To set up a custom snap view, get into the aircraft you want to set up — any kind of instant-action or quick mission will do, but a ramp start with no enemies will obviously give you the most peace of mind. Once in the cockpit use active-pause the game (using LShiftLWinPause) rather than regular pause if you need to, since regular pause speeds up the keyboard view controls for some mind-boggling reason. If you are just sitting still on the ground, no pausing should be needed, of course.
Disable, pause, and/or generally freeze any kind of camera controlling devices such as TrackIR — while you can use them to set up the view, they will interfere with the camera controls and will be much more difficult to hold steady for that perfect setup.
Next, pick a snap view you want to assign to something. Press the appropriate LWinNum# combination to get a last glance of how it is set up, but more importantly to tell DCS that this is the last selected snap view — this is the snap view that will be saved over the next time you say so.
Use the view manipulation keys to move the camera into a useful position that looks straight at the thing you want to see, and adjust the zoom to get the proper framing. By default, the keys are as listed in the following table:
|Change position||Rotate/zoom view|
|RCtrlRShiftNum/||Move back||Num/||Zoom in|
|RCtrlRShiftNum*||Move forward||Num/*||Zoom out|
|RCtrlRShiftNum8||Move up||Num8||Angle view up|
|RCtrlRShiftNum2||Move down||Num2||Angle view down|
|RCtrlRShiftNum4||Move left||Num4||Look left|
|RCtrlRShiftNum6||Move right||Num6||Look right|
|RCtrlRShiftNum5||Recentre position||Num5||Reset rotation|
When you are happy with the set-up, press RAltNum0 to store the current view setup in the last used snapview slot (this is why we started by pressing LWinNum# to check that view).

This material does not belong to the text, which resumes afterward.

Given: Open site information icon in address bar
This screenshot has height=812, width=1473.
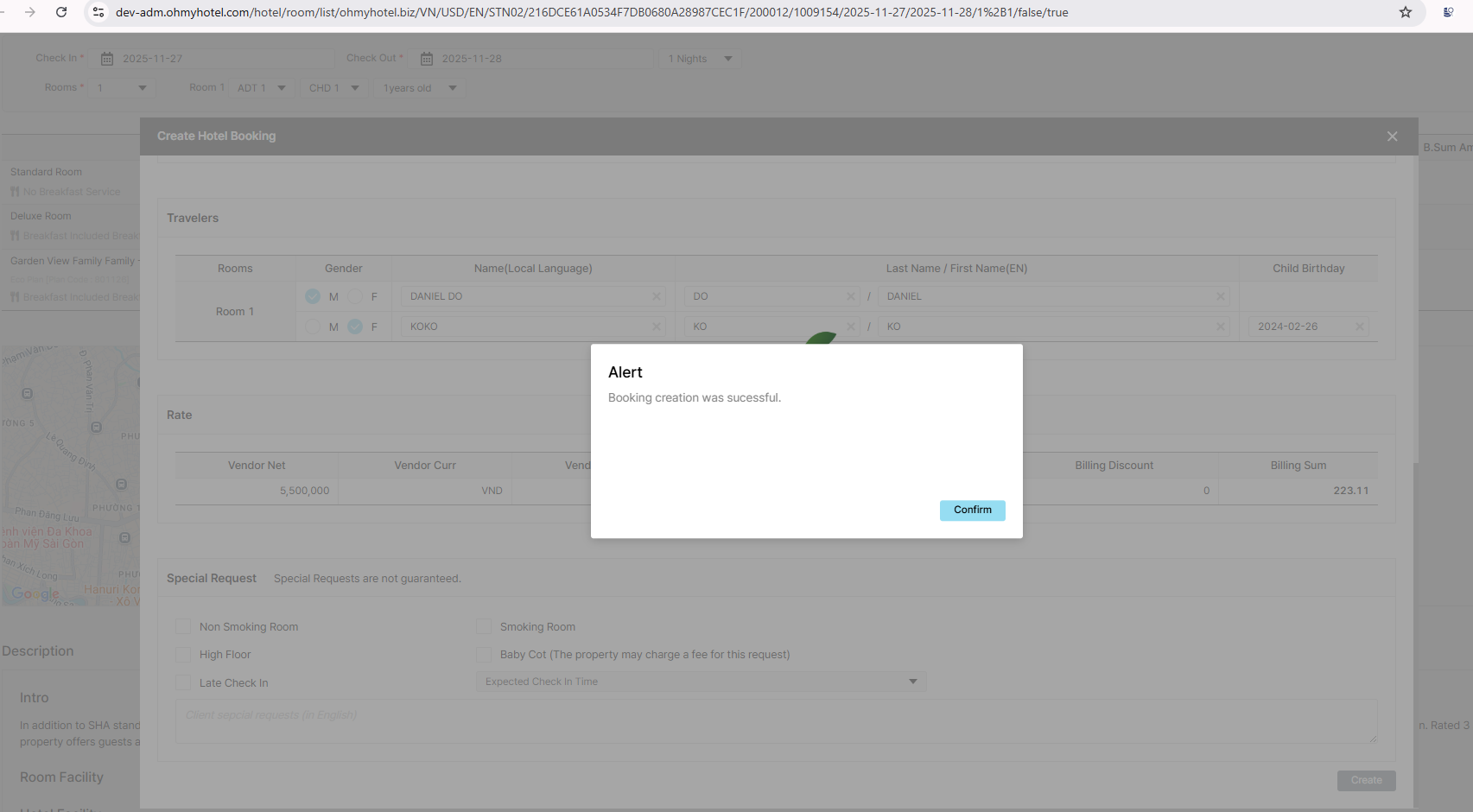Looking at the screenshot, I should (98, 12).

Next, reset the camera position any way you see fit and then press the same LWinNum# that you just altered to make sure that the changes stuck.
Undoing your alterations
So you messed up and your snap views are showing the far side of Ganymede rather than that well-hidden fuel gauge you wanted. Or worse, you misread the key binds in the binds menu and accidentally saved over the default camera view, so now you're staring at oxygen valve every time you jump into a plane and try to reset your view. What now?

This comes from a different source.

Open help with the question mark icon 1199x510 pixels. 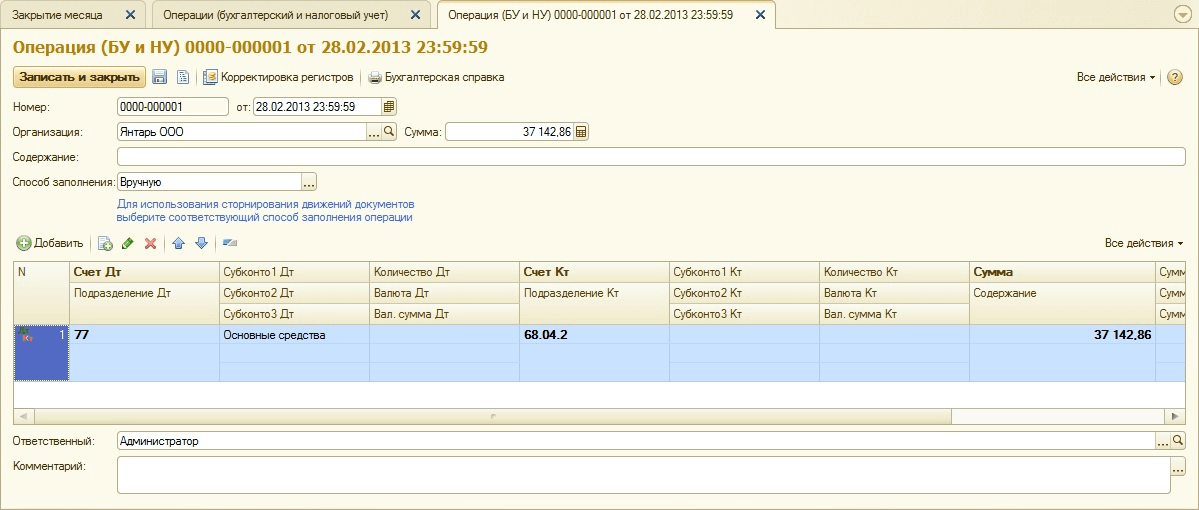tap(1175, 77)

As mentioned, snap views are stored in the Saved Games\DCS\Config\View\SnapViews.lua file. Any changes you made can be unmade by altering this file.
If all you want is to get back to a clean slate, and you haven't set up that many views that you'd be sad to lose, you can simply go back to the defaults for everything by exiting to the DCS main menu (or just quitting DCS outright), finding the .lua file and deleting it. A new one will be recreated with the default settings the next time DCS notices that you have no snap views.
The more refined method to undo specific entries — for instance because you have done a lot of them and only screwed up one — or to get finer control than mere keyboard inputs can provide, you can dive straight into the SnapViews.lua file for some manual editing.
This requires a good text editor (e.g. Notepad++) and some vague familiarity with how Lua is constructed. The SnapViews.lua file is fairly self-explanatory, with each aircraft having its own section that you can simply remove to get back all its defaults. Alternatively, you can copy and paste individual sections or part of sections from the defaults stored in the main DCS install library. These defaults can either be find in Views.lua file for a specific module (eg. The [DCS install directory]\Mods\aircraft\TF-51D\Views.lua file for the TF-51), or in the [DCS install directory]\Config\View\SnapViewsDefault.lua for most of the FC3 aircraft.
Just make sure you're coping from these game install files to your personal save-game file, or you've just screwed up the defaults as well and need to repair your DCS install to get them back.